Task goal – Exact copy, no pictures: return all the records as they stand.

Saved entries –

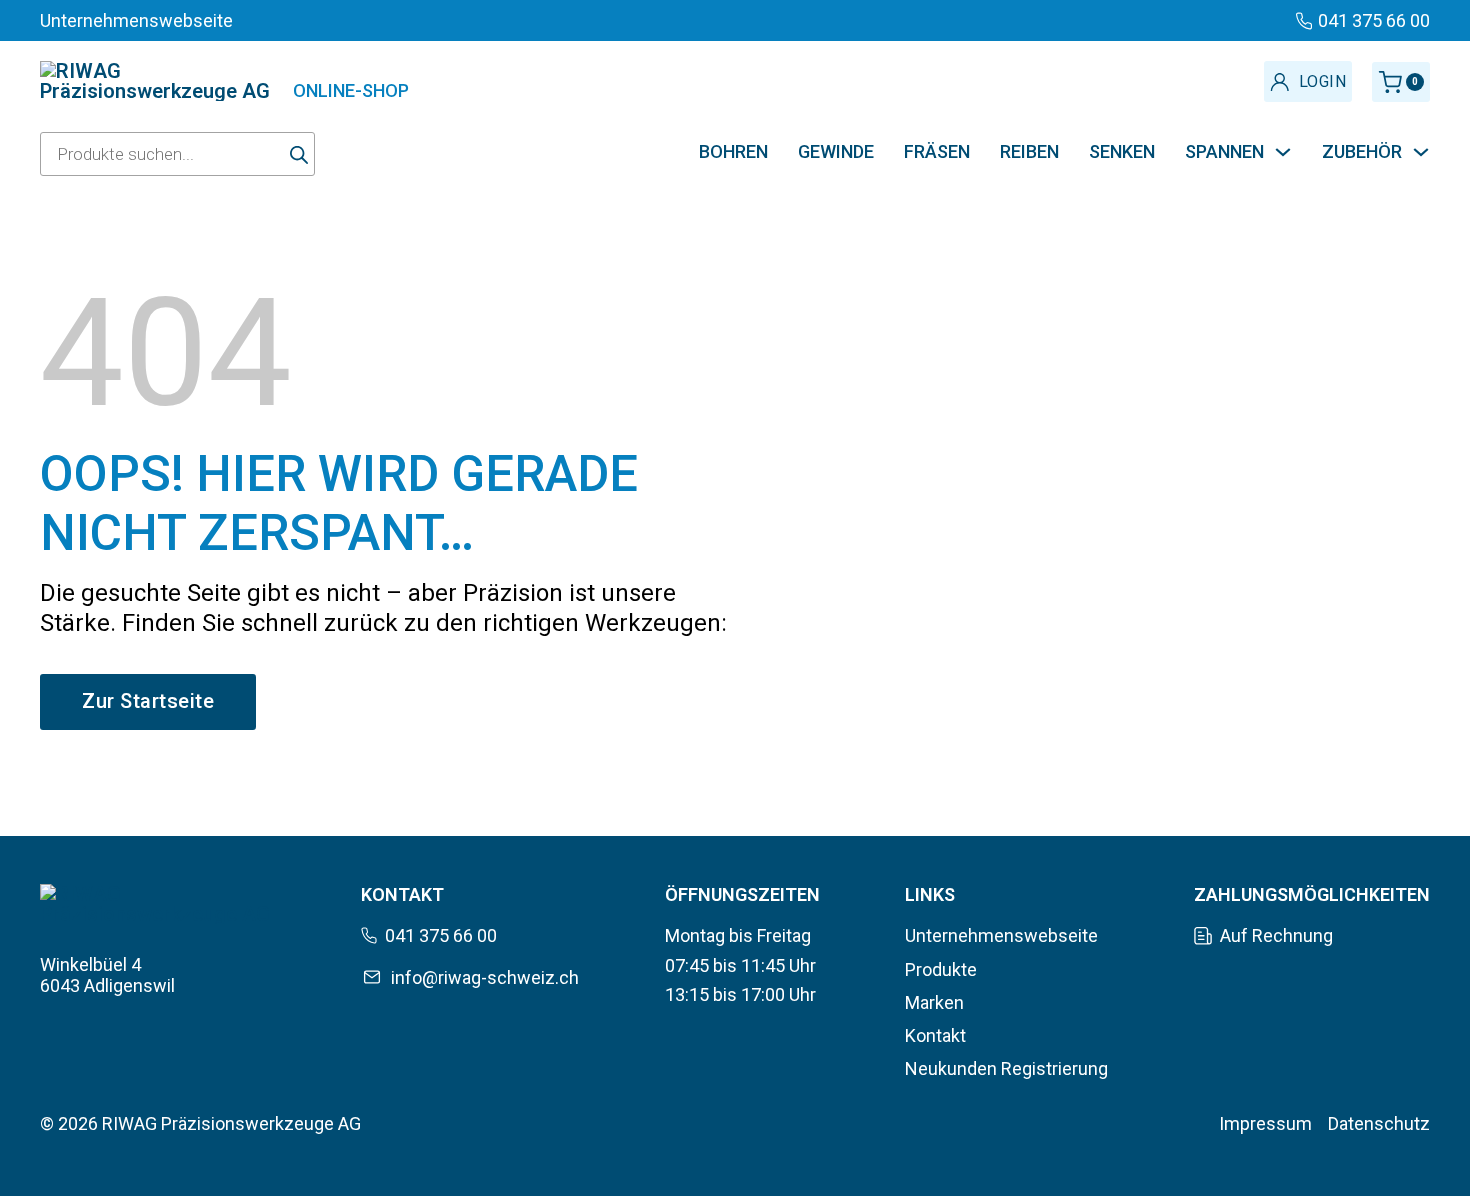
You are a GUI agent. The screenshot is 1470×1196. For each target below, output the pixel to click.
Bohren (733, 151)
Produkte (941, 969)
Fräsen (937, 151)
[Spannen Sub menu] (1283, 152)
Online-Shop (351, 90)
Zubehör (1362, 151)
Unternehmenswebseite (1001, 935)
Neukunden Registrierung (1006, 1068)
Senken (1122, 151)
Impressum (1265, 1123)
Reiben (1029, 151)
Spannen (1224, 151)
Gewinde (836, 151)
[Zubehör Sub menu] (1421, 152)
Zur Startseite (148, 701)
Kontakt (935, 1035)
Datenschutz (1379, 1123)
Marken (934, 1002)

Response to this exercise –
You are a GUI agent. The screenshot is 1470×1196. For each target below, output the pixel to click.
Bohren (733, 151)
Produkte (941, 969)
Fräsen (937, 151)
[Spannen Sub menu] (1283, 152)
Online-Shop (351, 90)
Zubehör (1362, 151)
Unternehmenswebseite (1001, 935)
Neukunden Registrierung (1006, 1068)
Senken (1122, 151)
Impressum (1265, 1123)
Reiben (1029, 151)
Spannen (1224, 151)
Gewinde (836, 151)
[Zubehör Sub menu] (1421, 152)
Zur Startseite (148, 701)
Kontakt (935, 1035)
Datenschutz (1379, 1123)
Marken (934, 1002)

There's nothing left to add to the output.